Data supplied

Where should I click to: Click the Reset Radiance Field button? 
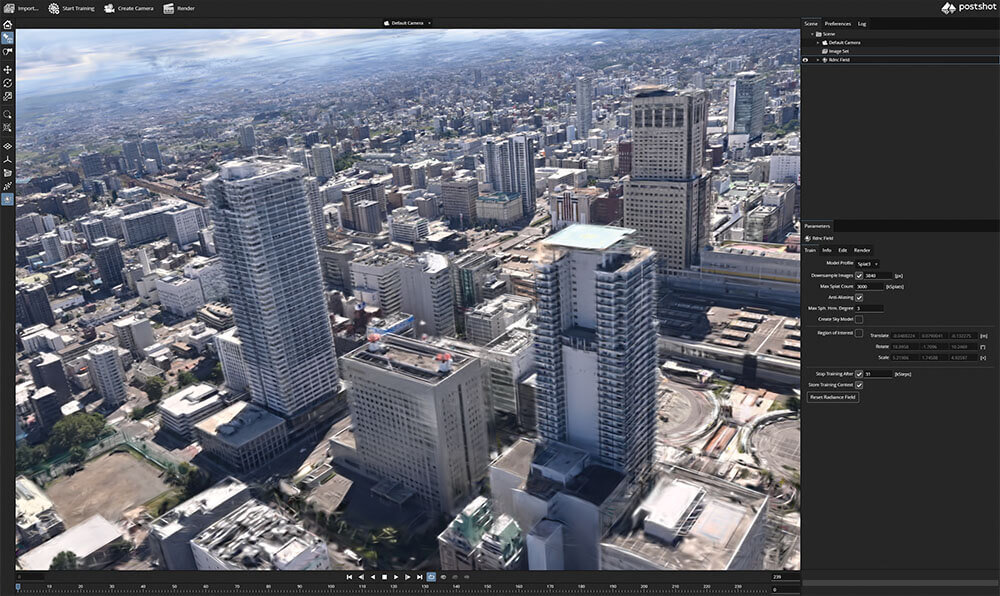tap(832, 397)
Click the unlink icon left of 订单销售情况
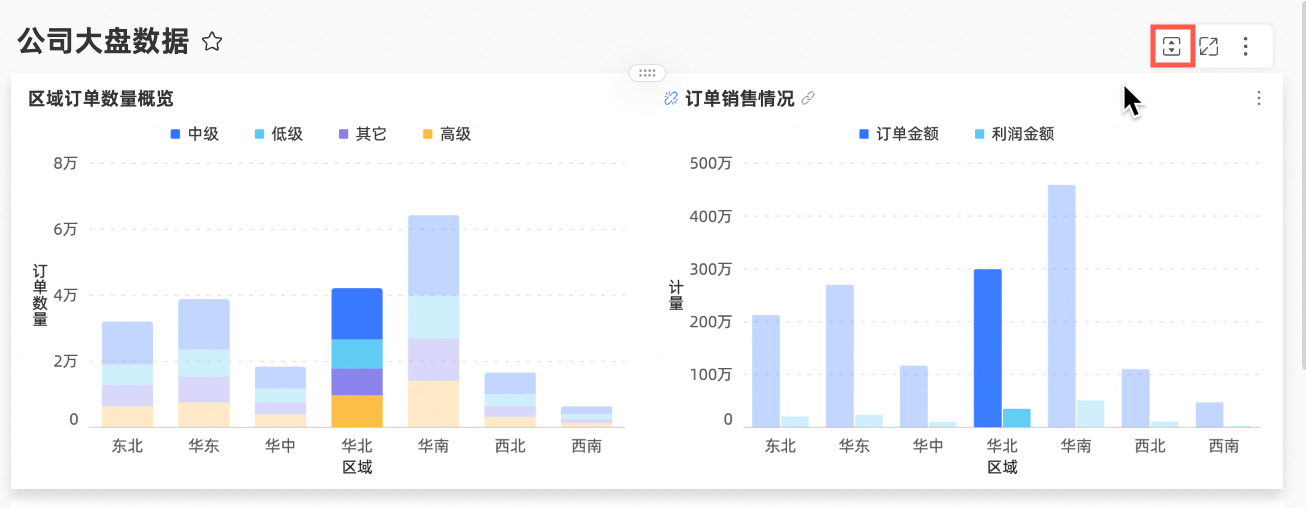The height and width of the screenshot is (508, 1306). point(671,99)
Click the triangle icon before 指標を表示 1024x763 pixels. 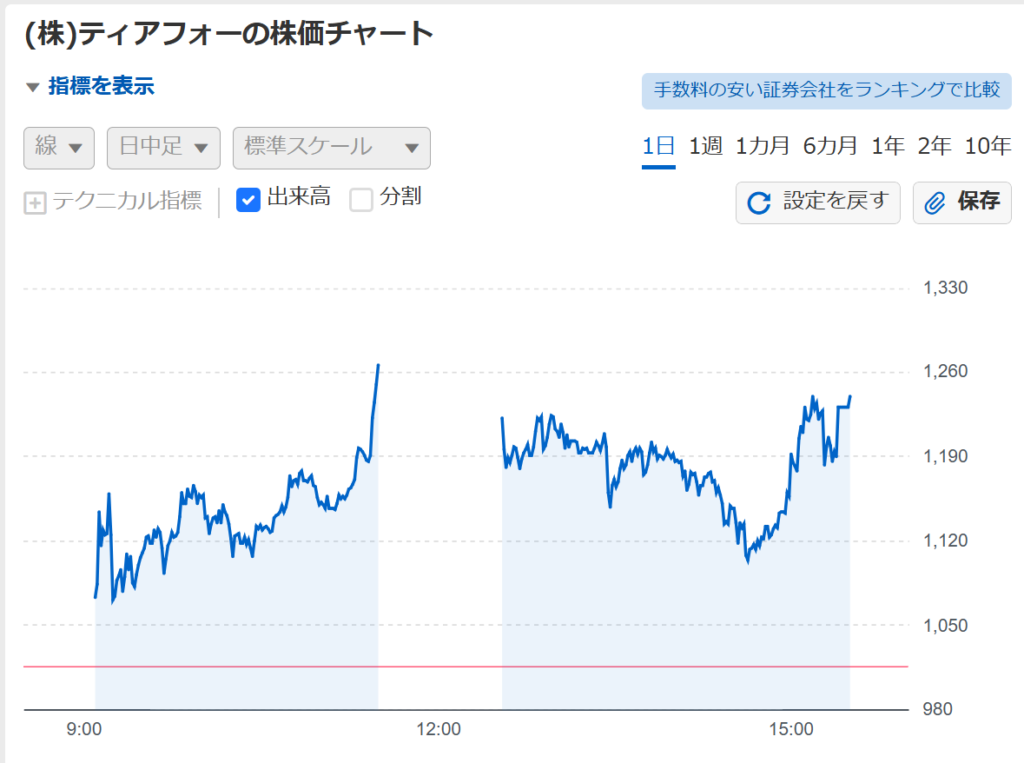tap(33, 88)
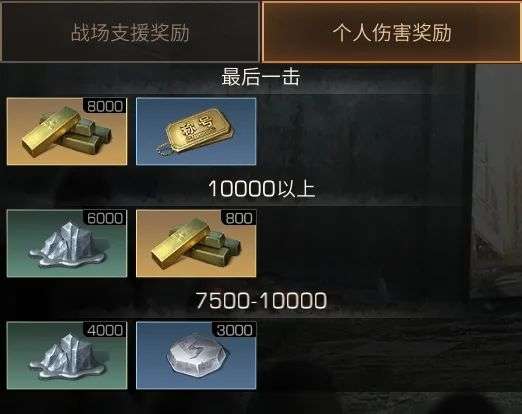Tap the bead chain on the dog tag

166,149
---
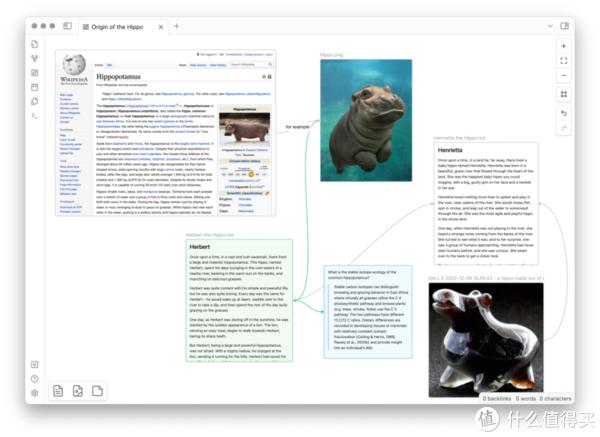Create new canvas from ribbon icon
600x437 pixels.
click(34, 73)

Task brief
Arrange the records from the line with "Create new canvas from ribbon icon" up to and including the line with "click(34, 73)" as a Markdown table with the columns Row and Line, leaving out blank lines. Do not include the pictures in your answer.

Correct response
| Row | Line |
|---|---|
| 1 | Create new canvas from ribbon icon |
| 2 | 600x437 pixels. |
| 3 | click(34, 73) |